DOLBY ATMOS for headphonesはドルビーアトモス音声を本体内部でレンダリングした音声をヘッドホンに出力する。そのため従来のDTS HEADPHONE:Xやアダプターを使用した擬似サラウンドとは根本的に異なる(内部のメカニズムは不明だが)。アトモス音声をそのまま変換して出力するという点で音質の劣化が基本的に無い事が利点となる。サラウンド音声をヘッドホンアンプに出力する場合それは無圧縮ステレオ音声として再生されるが、DOLBY ATMOS for headphonesはその音質のまま空間的な広がりが付与される。空間が広がる分ステレオ音声の様なはっきりとした音の輪郭は多少無くなる。ヘッドホンなので前後の広がりにはやはり乏しいが左右の空間の広がりは確かに感じる事が出来る。

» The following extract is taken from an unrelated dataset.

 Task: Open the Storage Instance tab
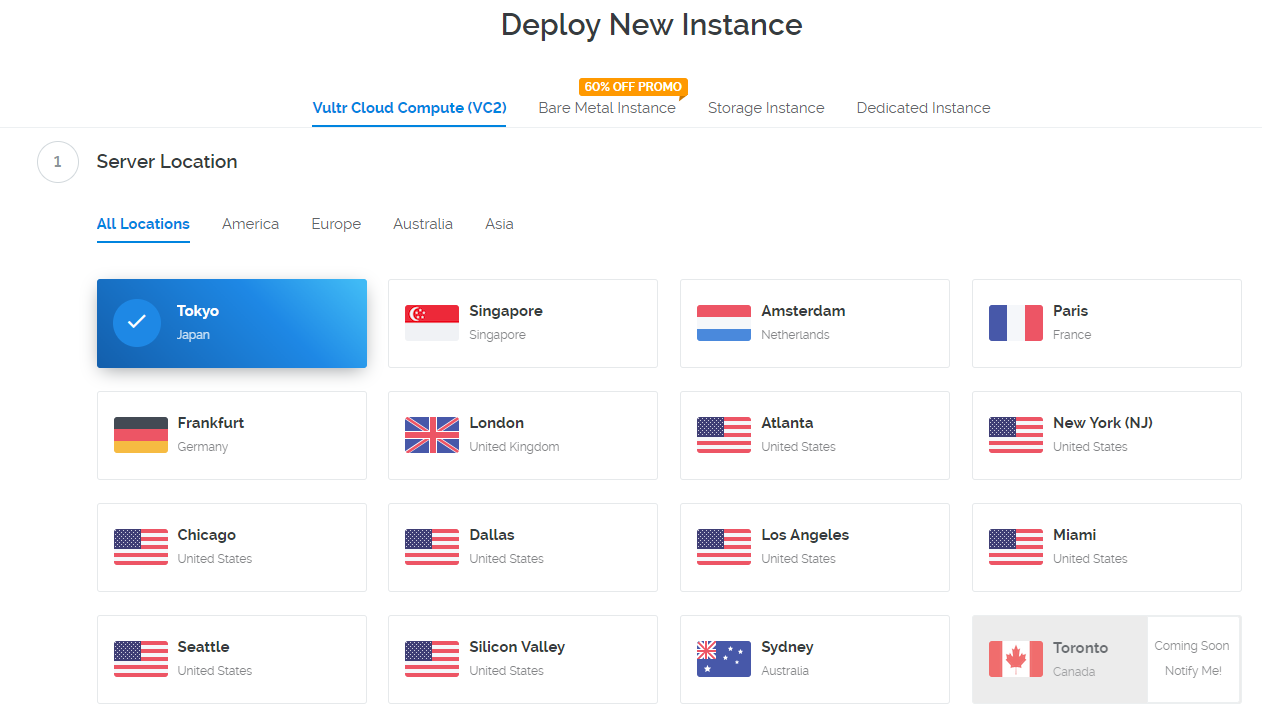coord(766,108)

音場は狭くともはっきりとした音の輪郭のステレオ音声を選ぶか、空間は広がるが音の輪郭が柔らかくなるDOLBY ATMOS for headphonesを選ぶが、これは好みに拠るとしか言えない。ただ、DOLBY ATMOS for headphonesを体験してしまうとステレオ音声の音場の狭さに驚いてしまう事は確かである。

当然作品毎のドルビーアトモス音声の質に左右されるので作品毎にDOLBY ATMOS for headphonesの効果も変わる。ドルビーアトモスの劇場公開はピクサーの『メリダとおそろしの森』(2012年6月22日)が初なのでそれ以降の作品は基本的にネイティブのドルビーアトモスミックス作品となる。それ以前の作品は基本的にアップミックスのドルビーアトモスになるのでDOLBY ATMOS for headphonesの効果は薄くなる。『トランスフォーマー』シリーズなどは分かりやすいだろう。

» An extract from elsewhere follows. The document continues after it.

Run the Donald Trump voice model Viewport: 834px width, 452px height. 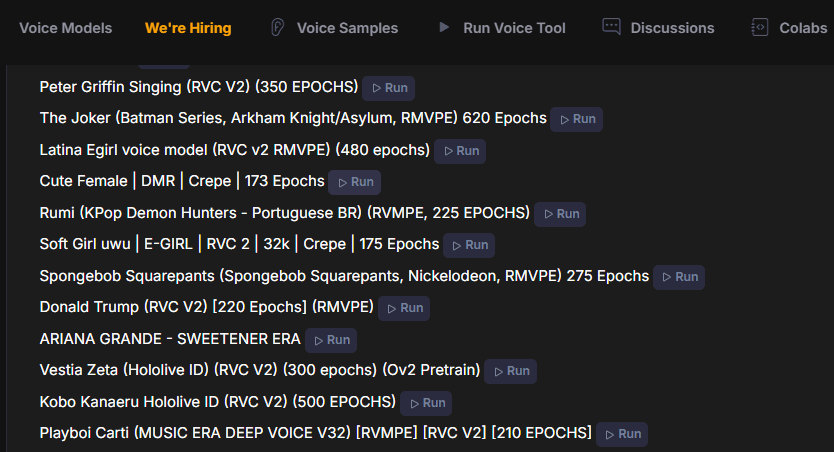tap(404, 308)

XBOX ONE XのDOLBY ATMOS for headphonesはヘッドホンのコントローラー直挿しでも効果はあるしこの方がアンプの手間がかからない。ただしコントローラー直挿しだと音量に限界があるのと音質的にも限界がある。試してみた所意外と良い音で鳴るので驚いたがやはりレンジが狭くなるので流石にヘッドホンアンプには敵わない。光デジタルケーブルでもおそらくDOLBY ATMOS for headphones再生は出来るのだろうがここに来るまでに何時間もかけて試行錯誤してきたので流石に試す気力はもう無い。まあ同軸デジタル対応のアンプがあるならわざわざ選ぶ必要は無いだろう。